I bought a package a few months ago.

I installed them in a single deep, after 2-3 weeks they were
fairly full of both brood and honey, and I added a second box.

I ONLY use deeps.

I pulled the top box and almost got a hernia, it was absolutely
full and probably weighs 80 Lbs.

I've never seen a box this full from my bees, I've never seen
them fill one this quick either, they kinda got ahead of me there.

I'm reconsidering the deeps-for-everything approach....

Both Boxes were absolutely packed with Bees as well as honey and brood.

Brood was spread all thru both boxes, wherever she could find
space I guess....There was very little empty space
and maybe 1/2 a frame of unused space in the entire hive.

I wanted a second hive.

I pulled 1/2 the frames from the bottom box and put them in a new
hive along with the bees attached.

Those frames were about 1/3 brood and the remainder honey.

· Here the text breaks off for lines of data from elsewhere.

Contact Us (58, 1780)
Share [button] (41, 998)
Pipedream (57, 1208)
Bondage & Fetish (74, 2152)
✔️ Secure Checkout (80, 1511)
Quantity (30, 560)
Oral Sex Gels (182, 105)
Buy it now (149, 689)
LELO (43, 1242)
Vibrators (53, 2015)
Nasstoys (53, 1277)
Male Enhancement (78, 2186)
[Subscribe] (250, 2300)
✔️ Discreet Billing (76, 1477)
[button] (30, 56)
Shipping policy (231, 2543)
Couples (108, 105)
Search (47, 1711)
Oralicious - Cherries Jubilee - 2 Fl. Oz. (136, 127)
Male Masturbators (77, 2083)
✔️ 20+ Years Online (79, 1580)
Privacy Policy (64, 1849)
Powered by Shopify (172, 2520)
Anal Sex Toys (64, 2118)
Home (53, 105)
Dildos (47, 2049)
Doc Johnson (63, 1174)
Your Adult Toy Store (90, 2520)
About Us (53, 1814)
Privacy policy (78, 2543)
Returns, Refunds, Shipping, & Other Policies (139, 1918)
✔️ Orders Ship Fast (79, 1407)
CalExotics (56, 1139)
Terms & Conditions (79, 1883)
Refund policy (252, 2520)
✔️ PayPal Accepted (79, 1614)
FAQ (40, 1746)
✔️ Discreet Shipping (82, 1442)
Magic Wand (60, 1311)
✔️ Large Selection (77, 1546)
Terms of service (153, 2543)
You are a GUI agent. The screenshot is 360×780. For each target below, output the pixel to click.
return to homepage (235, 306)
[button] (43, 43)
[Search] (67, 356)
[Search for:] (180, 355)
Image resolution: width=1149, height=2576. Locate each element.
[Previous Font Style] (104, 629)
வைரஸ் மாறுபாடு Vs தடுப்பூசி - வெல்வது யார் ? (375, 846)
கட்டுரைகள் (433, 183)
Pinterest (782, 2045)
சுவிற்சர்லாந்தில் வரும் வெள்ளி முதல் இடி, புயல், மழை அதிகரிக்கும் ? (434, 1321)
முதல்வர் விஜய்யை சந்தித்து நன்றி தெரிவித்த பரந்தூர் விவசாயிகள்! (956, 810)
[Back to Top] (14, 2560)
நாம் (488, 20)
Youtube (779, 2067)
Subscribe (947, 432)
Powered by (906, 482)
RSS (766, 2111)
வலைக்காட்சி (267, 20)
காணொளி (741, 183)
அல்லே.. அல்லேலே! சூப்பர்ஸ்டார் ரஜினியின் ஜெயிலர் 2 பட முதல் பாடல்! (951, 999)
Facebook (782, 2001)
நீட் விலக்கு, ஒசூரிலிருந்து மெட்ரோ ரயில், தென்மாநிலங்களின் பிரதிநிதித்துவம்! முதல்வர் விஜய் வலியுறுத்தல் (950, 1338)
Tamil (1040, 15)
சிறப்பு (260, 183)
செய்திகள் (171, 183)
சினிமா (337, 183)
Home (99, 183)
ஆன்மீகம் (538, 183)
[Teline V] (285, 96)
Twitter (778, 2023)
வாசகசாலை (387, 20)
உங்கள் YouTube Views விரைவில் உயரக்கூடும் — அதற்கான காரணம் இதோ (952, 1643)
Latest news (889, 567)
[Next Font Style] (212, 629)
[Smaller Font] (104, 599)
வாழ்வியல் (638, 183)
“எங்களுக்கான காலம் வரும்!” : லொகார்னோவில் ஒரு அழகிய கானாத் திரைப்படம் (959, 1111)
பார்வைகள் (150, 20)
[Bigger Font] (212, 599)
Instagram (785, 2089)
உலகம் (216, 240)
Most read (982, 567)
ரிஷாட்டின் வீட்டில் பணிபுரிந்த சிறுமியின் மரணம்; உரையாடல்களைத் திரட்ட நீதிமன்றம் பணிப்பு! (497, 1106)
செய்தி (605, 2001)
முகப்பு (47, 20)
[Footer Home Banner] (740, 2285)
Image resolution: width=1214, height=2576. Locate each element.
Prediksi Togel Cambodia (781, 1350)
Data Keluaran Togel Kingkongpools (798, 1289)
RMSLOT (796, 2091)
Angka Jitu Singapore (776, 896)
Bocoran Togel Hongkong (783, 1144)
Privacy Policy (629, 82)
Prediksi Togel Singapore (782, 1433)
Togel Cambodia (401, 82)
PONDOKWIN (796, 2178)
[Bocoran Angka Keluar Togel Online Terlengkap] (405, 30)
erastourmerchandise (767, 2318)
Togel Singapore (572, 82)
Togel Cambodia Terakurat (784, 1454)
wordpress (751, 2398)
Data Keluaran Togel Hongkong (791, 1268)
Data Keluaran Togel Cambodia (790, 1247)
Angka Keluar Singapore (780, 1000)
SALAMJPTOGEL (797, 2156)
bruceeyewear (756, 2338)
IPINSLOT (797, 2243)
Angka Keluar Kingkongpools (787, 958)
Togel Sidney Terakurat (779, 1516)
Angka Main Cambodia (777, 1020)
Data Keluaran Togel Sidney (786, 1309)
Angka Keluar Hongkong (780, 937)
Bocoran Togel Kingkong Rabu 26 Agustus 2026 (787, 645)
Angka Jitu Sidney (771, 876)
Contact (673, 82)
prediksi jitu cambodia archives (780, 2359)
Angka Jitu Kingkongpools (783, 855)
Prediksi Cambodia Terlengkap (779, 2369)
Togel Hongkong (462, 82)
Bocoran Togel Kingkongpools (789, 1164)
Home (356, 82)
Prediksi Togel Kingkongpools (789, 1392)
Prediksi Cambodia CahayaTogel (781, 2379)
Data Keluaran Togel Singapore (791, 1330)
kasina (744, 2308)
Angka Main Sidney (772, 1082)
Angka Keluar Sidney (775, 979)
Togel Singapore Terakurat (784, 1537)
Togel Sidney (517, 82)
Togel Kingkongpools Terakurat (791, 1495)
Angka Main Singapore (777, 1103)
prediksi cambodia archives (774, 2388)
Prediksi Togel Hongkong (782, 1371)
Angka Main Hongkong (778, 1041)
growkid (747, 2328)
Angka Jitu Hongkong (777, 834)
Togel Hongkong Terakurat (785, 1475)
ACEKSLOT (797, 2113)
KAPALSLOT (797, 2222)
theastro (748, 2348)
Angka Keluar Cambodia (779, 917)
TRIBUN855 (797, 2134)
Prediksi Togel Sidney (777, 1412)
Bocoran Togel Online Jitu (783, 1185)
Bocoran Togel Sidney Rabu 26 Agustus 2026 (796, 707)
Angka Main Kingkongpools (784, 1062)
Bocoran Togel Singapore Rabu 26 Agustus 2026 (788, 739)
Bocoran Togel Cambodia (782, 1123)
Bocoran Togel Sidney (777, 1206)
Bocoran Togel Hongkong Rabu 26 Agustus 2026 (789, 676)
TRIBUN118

I filled the other 5 frames in that box with drawn comb.
I added a second box of drawn comb.

The new box is ~6 ft from the first and rotated 90 Deg.
I piled a handfull of leafy branches in front of the new hive
for the first day.

I never found the queen and I'm not sure which box she is in.

I did this 4 days ago.
I have not opened them since.
Both boxes now have the tops opened up to provide more air and
both have an upper or middle entrance.
No more bearding.

The Original box is almost as busy as ever, the new box is not
nearly as active, the bees tend to loiter in the air and on the
box and landing board more then usual.

Neither hive has nearly the flow of pollen coming in which I saw
last month on the first hive, but both have a little coming in.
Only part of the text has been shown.